(Collected data)
-------------------------
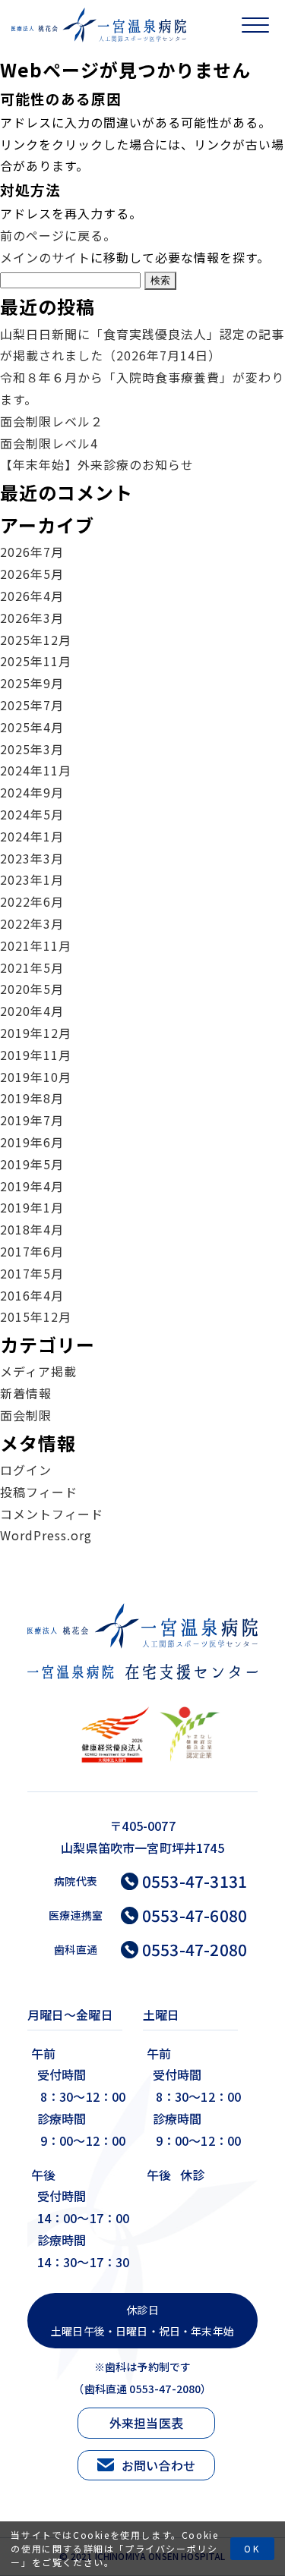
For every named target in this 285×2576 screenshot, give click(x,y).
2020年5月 (32, 989)
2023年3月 (32, 858)
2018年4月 (32, 1229)
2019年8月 (32, 1098)
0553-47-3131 (195, 1881)
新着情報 (26, 1393)
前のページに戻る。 (58, 235)
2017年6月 (32, 1251)
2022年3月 (32, 923)
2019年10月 (35, 1077)
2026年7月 (32, 552)
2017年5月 (32, 1273)
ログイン (26, 1470)
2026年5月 (32, 574)
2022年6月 (32, 901)
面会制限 (26, 1415)
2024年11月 (35, 770)
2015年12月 (35, 1316)
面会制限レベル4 (49, 443)
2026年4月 (32, 596)
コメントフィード (51, 1514)
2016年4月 (32, 1295)
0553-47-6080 (195, 1915)
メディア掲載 (38, 1371)
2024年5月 (32, 814)
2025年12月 (35, 640)
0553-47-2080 (195, 1950)
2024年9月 (32, 792)
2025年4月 (32, 727)
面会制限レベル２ (51, 421)
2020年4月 (32, 1011)
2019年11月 (35, 1055)
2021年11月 (35, 945)
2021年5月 (32, 967)
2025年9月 (32, 683)
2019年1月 (32, 1207)
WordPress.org (46, 1535)
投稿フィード (39, 1492)
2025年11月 (35, 661)
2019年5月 (32, 1164)
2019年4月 (32, 1186)
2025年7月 (32, 705)
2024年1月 (32, 836)
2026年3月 (32, 618)
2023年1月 (32, 879)
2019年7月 (32, 1120)
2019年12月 (35, 1033)
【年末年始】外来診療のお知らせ (97, 464)
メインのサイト (45, 257)
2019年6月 (32, 1142)
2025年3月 (32, 749)
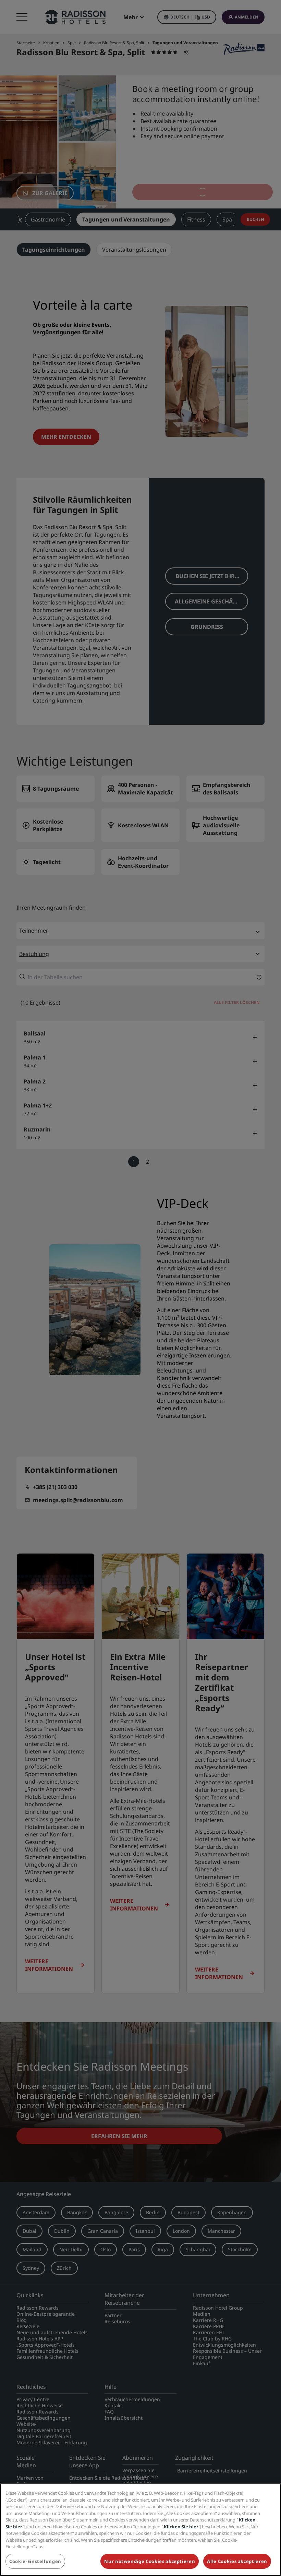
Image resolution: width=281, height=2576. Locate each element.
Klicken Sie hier (181, 2527)
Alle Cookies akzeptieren (237, 2561)
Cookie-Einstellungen (35, 2561)
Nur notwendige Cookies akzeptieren (149, 2561)
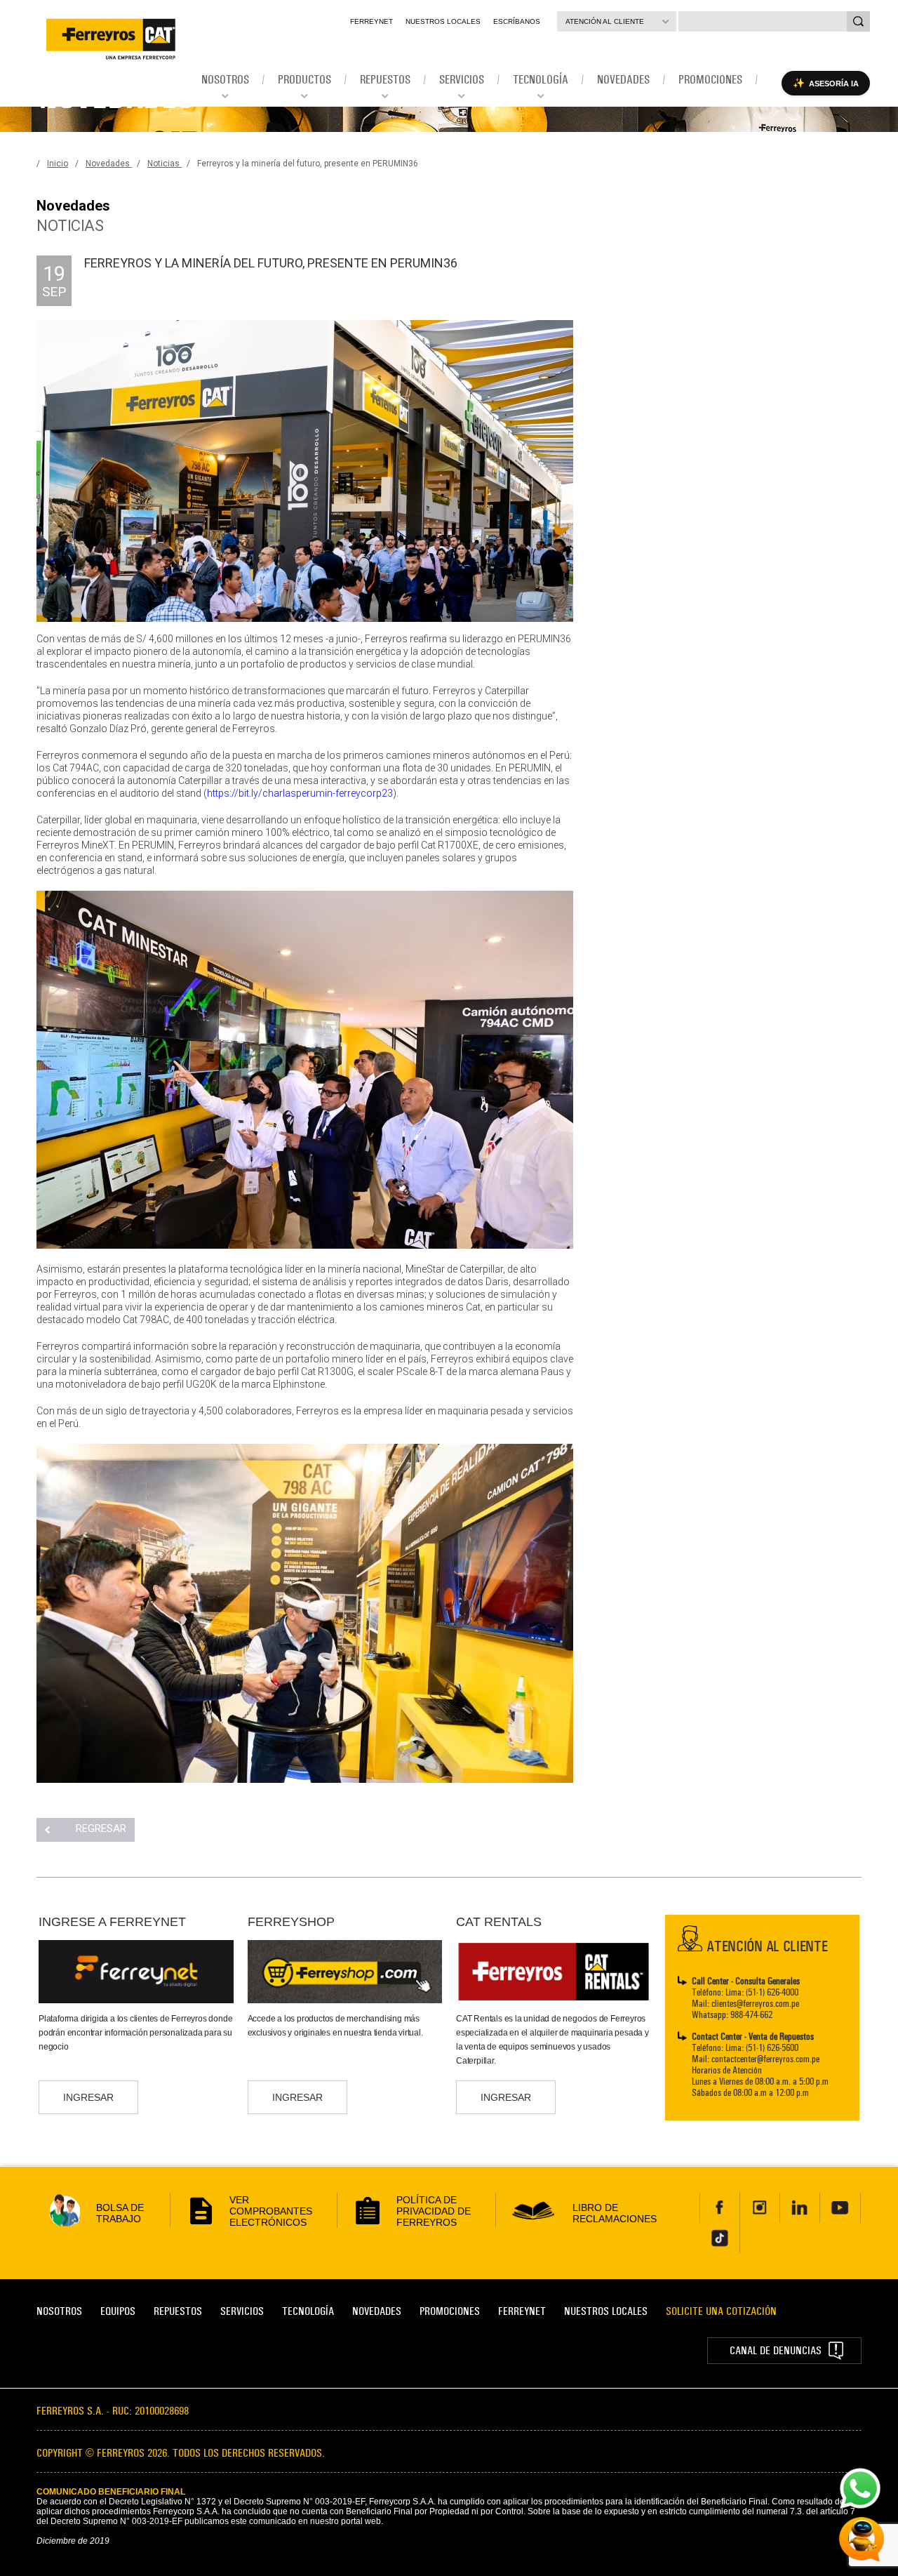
-------------------------
• What the exercise asks: Output the lines, exactly: the first line of the entries above, every line after it, and the line with "面会制限 (26, 1415)" as the last. No pictures.

• Solution to this problem:
For every named target in this 285×2576 screenshot, give click(x,y).
2020年5月 (32, 989)
2023年3月 (32, 858)
2018年4月 (32, 1229)
2019年8月 (32, 1098)
0553-47-3131 (195, 1881)
新着情報 (26, 1393)
前のページに戻る。 (58, 235)
2017年6月 (32, 1251)
2022年3月 (32, 923)
2019年10月 (35, 1077)
2026年7月 (32, 552)
2017年5月 (32, 1273)
ログイン (26, 1470)
2026年5月 (32, 574)
2022年6月 (32, 901)
面会制限 (26, 1415)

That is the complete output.